--- Selected excerpt ---
2013/11/14 Dresden, Germany
The International Kick-off Workshop served as a starting point for the organisation of a future regular Nexus Conference to be held in Dresden. By bringing together experts from national and international academia, government entities, UN agencies and UNU institutes, the workshop aimed at providing an update on current initiatives advancing a nexus approach, focusing on research initiatives exploring the nexus of water, soil and waste. Besides research, issues of capacity development were considered, including education and training as well as institutional capacity development. Examples and case studies on research projects, best-practices and curriculum requirements were introduced and discussed and provided the participants with an up-to-date overview on the issue.
Over 80 participants from the United Nations, UNU institutes, Member States, German Ministries, Academia and NGOs were assembled to discuss over 40 presentations, case studies as well as introductory talks by leading scientists and experts.
--- Data segment ---
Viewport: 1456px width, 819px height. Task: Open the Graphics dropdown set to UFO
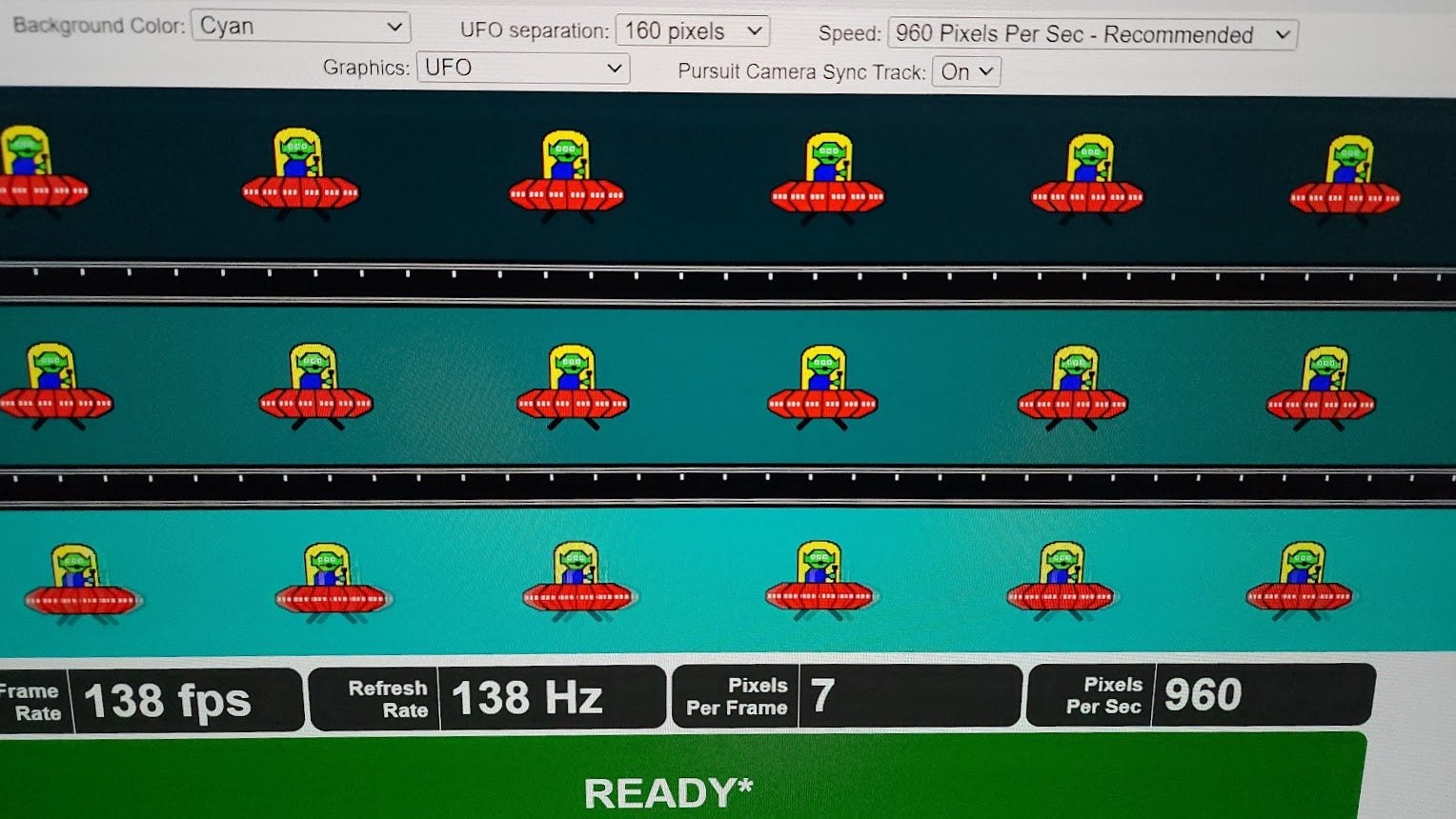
---
▸ **Aim**
In the Dresden kick-off workshop summary, which three areas does the nexus approach under discussion bring together?

▸ **Task result**
Water, soil and waste.